## GOAL:
Turn every line of the records below into a JSON list of strings, one string per line, with blank lines skipped and the pictures left out.

----

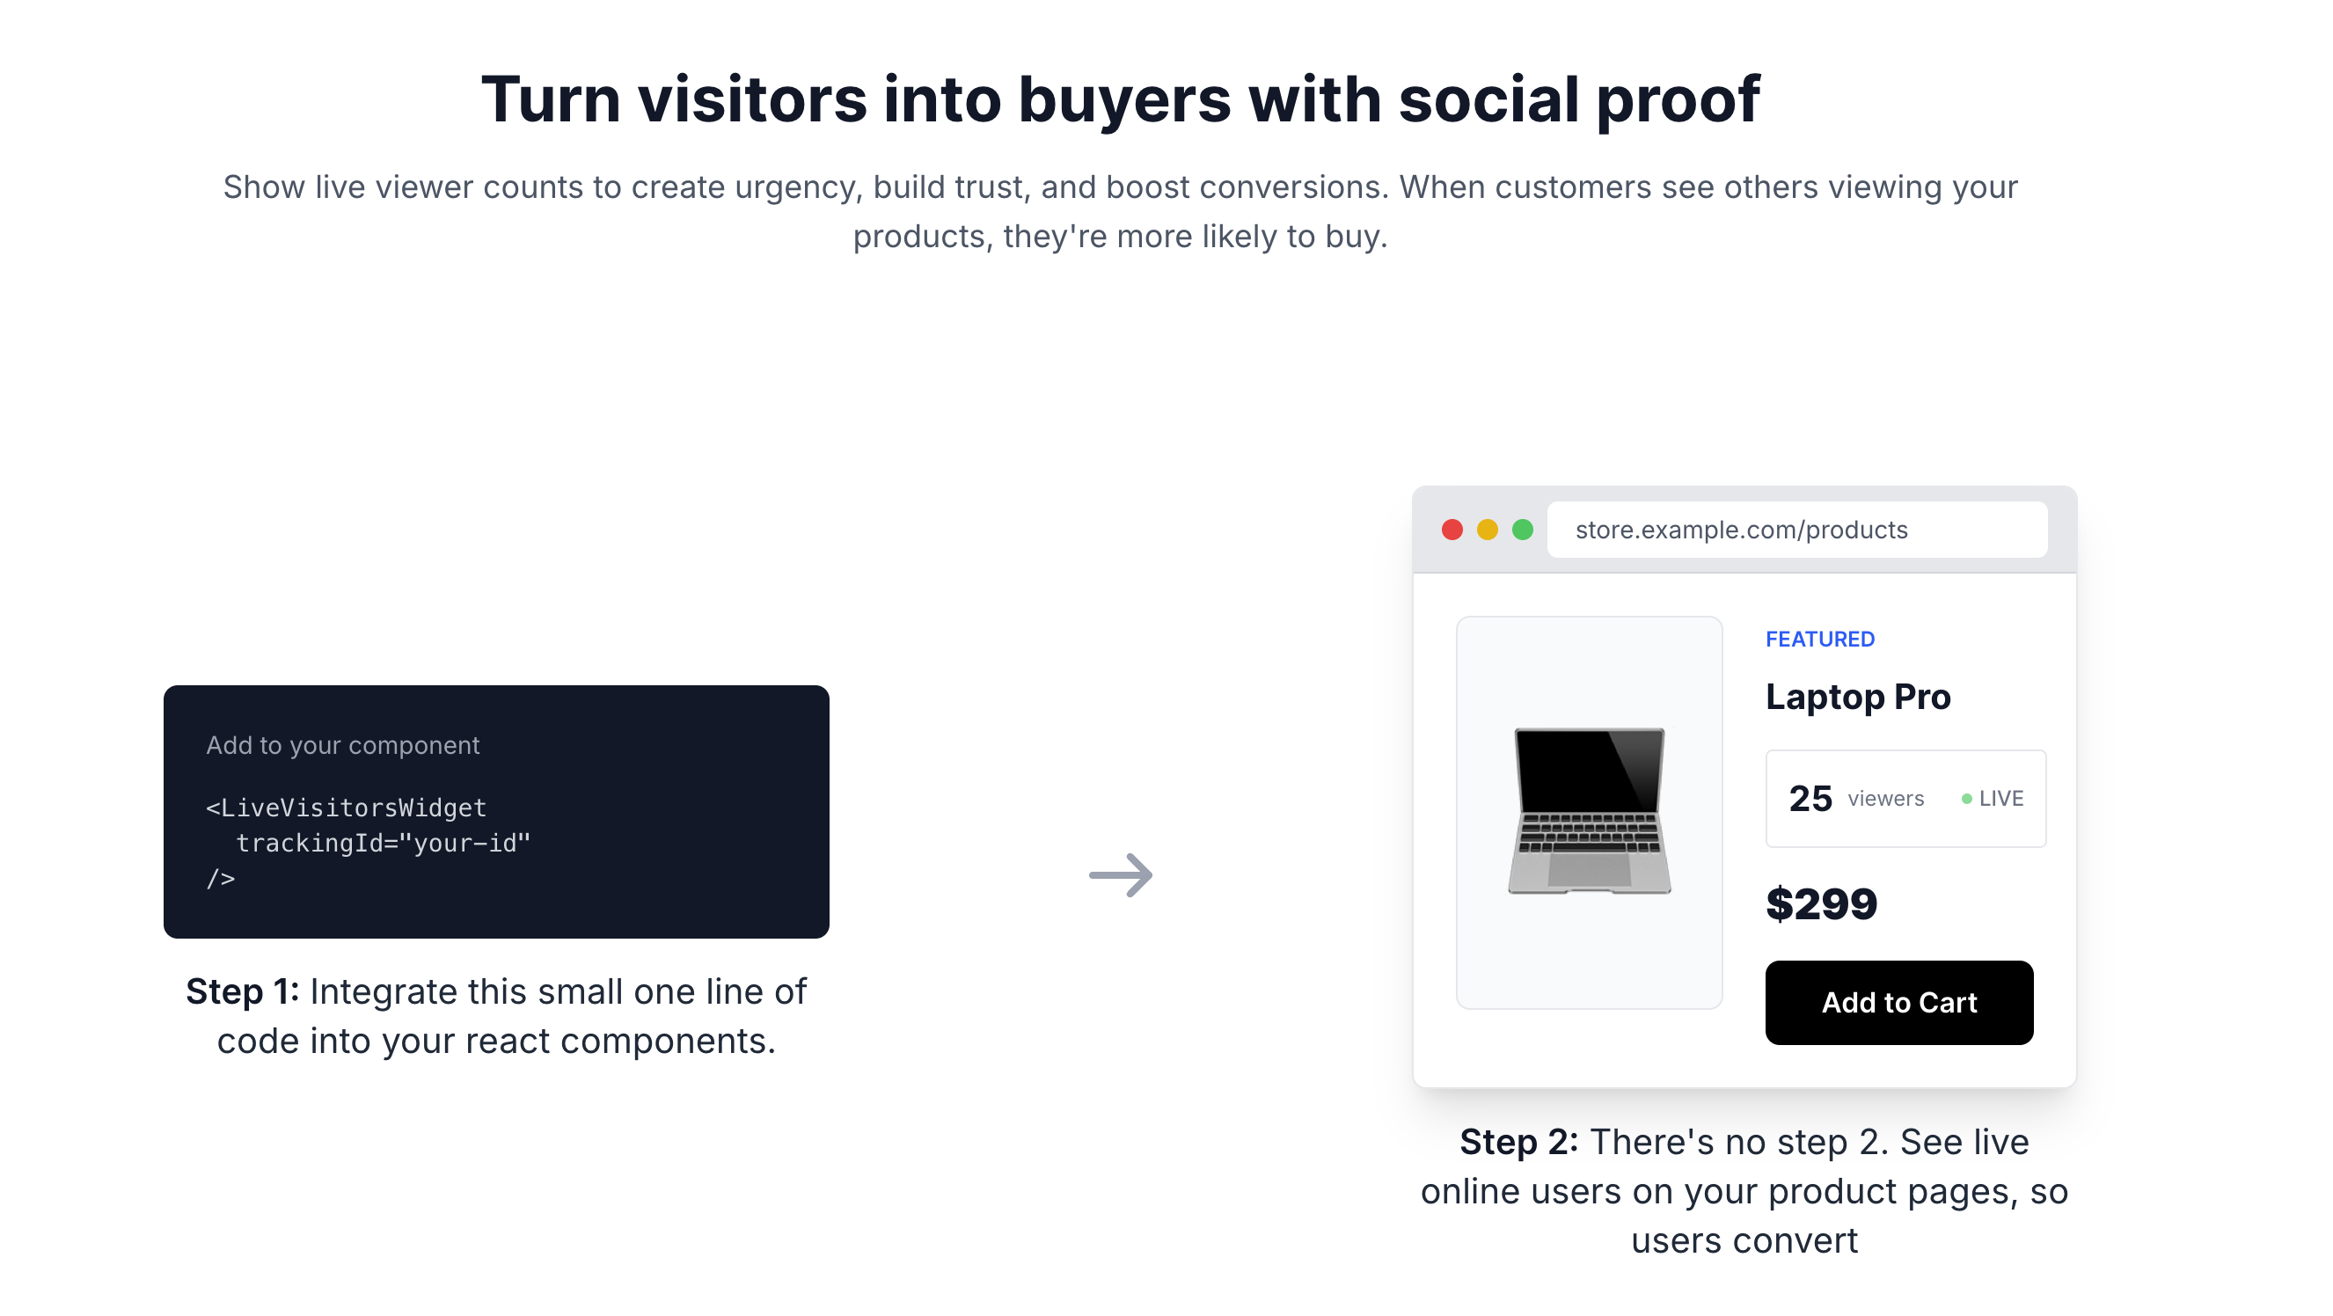Click the red close dot in browser mockup
Screen dimensions: 2333x1316
pyautogui.click(x=1454, y=528)
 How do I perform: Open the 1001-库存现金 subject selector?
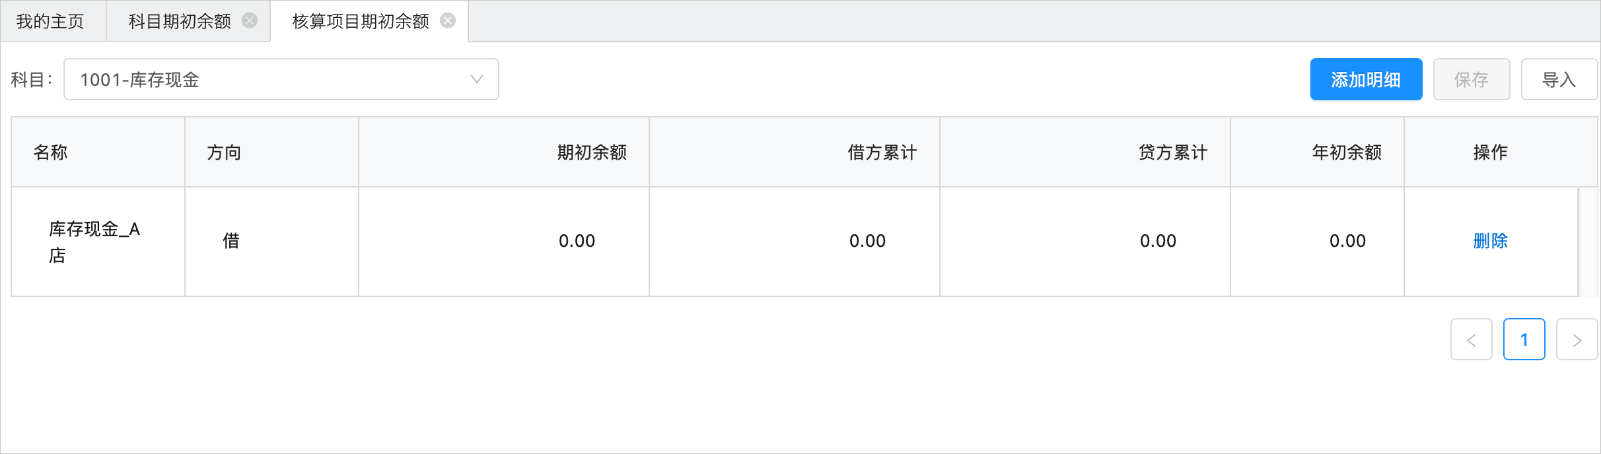pyautogui.click(x=281, y=79)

----

## SOLUTION FOR THIS EXERCISE:
[
  "Click the red close dot in browser mockup",
  "Screen dimensions: 2333x1316",
  "pyautogui.click(x=1454, y=528)",
  " How do I perform: Open the 1001-库存现金 subject selector?",
  "pyautogui.click(x=281, y=79)"
]